======== Trecho do documento

Os dramas familiares também envolvem fortemente a narrativa do livro, mesmo que Sunja seja a protagonista, ela é, dependendo do trecho do livro em questão, uma jovem coreana se despedindo da mãe em sua terra natal e uma matriarca conversando com o neto no Japão. O filho dela, Noah, descobre, após anos, que o seu pai biológico é um homem de moral questionável. Enfim, são diversos temas familiares envoltos na mesma narrativa.
Também agradeço muito pelas suas sugestões! Recentemente eu estava procurando algum material que trate mais sobre o ponto de vista japonês em relação a essa ideia de oriente. Tenho certeza que esses textos serão muito úteis.
Obrigada, novamente, pelas indicações.

================

Questões propostas:
**1)** Segundo o trecho, o que Noah descobre após anos?
**2)** Reproduza a parte do trecho entre "Os dramas familiares" e "na mesma narrativa.", inclusive, trocando "matriarca" por "avó".

======== Dados disponíveis

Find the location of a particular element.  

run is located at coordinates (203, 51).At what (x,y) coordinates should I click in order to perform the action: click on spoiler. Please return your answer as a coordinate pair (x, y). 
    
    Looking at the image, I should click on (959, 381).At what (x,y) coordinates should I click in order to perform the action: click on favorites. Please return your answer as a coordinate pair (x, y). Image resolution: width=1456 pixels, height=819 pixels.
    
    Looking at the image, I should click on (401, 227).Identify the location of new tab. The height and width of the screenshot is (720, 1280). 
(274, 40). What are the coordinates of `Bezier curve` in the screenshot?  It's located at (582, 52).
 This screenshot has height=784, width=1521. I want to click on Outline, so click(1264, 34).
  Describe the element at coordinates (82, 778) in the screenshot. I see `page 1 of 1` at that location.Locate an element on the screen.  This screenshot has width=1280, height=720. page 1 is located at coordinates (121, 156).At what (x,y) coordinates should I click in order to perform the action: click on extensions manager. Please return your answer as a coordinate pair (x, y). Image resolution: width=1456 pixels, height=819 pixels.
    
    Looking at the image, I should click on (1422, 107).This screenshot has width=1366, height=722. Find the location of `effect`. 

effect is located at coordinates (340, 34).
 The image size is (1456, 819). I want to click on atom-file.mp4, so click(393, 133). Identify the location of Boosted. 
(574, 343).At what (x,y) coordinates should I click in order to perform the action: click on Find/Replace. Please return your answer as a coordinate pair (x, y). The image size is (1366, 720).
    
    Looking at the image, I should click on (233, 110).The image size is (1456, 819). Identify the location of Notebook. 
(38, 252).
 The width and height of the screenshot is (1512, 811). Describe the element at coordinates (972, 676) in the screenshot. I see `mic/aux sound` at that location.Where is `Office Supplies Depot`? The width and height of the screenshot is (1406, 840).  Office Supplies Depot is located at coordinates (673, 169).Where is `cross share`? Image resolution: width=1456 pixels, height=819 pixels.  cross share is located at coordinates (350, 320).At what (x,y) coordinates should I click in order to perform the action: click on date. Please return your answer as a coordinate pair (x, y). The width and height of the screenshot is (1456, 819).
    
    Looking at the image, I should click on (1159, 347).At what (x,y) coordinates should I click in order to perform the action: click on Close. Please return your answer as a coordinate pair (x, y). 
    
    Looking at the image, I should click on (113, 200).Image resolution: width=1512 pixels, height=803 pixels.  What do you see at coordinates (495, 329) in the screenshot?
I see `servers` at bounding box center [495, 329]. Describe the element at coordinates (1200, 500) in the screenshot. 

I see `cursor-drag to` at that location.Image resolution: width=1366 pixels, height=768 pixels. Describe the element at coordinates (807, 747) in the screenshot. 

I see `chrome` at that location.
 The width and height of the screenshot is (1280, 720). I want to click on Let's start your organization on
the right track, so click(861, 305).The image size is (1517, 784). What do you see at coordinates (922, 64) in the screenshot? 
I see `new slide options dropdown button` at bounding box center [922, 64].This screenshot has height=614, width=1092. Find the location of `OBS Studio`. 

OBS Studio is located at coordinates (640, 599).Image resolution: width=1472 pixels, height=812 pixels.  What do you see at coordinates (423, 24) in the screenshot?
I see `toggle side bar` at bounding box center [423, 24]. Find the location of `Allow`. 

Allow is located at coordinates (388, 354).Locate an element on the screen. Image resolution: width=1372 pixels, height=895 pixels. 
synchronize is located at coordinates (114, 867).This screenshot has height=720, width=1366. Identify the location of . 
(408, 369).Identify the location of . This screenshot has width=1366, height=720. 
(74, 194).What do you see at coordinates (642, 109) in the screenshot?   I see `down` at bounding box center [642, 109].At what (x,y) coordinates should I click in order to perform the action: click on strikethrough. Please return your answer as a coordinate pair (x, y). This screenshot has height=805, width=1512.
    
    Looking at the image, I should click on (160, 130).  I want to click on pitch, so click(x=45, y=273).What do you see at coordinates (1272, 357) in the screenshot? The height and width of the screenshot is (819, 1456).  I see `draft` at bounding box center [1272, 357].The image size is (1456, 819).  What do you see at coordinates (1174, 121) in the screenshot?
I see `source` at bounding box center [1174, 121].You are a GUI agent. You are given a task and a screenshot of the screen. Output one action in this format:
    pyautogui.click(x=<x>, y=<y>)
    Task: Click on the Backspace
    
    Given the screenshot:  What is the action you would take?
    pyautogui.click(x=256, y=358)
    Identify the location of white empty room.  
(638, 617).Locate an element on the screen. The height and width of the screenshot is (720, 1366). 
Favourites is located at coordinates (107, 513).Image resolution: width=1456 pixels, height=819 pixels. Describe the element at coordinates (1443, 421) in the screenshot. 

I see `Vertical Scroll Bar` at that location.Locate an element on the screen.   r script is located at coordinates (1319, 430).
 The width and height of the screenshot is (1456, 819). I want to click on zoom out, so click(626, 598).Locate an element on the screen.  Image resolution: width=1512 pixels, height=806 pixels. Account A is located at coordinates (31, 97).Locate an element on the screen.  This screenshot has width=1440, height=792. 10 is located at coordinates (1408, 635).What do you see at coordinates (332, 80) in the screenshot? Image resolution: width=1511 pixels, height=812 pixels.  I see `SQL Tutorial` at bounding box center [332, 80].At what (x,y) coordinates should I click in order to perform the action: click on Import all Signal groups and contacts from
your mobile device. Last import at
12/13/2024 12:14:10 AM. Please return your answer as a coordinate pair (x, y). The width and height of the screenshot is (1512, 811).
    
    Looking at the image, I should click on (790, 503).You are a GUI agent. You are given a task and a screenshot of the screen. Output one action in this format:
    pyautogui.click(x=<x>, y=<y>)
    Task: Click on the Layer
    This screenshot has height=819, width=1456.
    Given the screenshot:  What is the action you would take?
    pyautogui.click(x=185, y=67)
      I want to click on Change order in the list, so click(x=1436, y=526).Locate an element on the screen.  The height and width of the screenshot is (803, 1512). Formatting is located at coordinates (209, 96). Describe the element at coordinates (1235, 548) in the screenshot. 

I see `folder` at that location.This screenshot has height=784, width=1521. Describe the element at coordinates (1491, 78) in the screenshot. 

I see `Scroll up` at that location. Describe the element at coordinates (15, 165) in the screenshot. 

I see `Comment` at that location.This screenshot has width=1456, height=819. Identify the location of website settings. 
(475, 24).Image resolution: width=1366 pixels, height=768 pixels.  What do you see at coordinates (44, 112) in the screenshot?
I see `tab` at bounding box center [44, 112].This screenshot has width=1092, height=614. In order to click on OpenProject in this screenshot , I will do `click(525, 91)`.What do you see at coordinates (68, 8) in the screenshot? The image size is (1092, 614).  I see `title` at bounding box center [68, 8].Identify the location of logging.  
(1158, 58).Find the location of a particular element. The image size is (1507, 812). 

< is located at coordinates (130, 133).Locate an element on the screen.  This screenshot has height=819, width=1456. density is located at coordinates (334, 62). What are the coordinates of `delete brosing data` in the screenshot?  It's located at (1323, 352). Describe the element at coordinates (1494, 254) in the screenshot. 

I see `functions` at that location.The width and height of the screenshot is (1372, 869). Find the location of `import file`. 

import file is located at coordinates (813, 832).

================

Respostas por tarefa:
**1)** Que o seu pai biológico é um homem de moral questionável.

**2)**
Os dramas familiares também envolvem fortemente a narrativa do livro, mesmo que Sunja seja a protagonista, ela é, dependendo do trecho do livro em questão, uma jovem coreana se despedindo da mãe em sua terra natal e uma avó conversando com o neto no Japão. O filho dela, Noah, descobre, após anos, que o seu pai biológico é um homem de moral questionável. Enfim, são diversos temas familiares envoltos na mesma narrativa.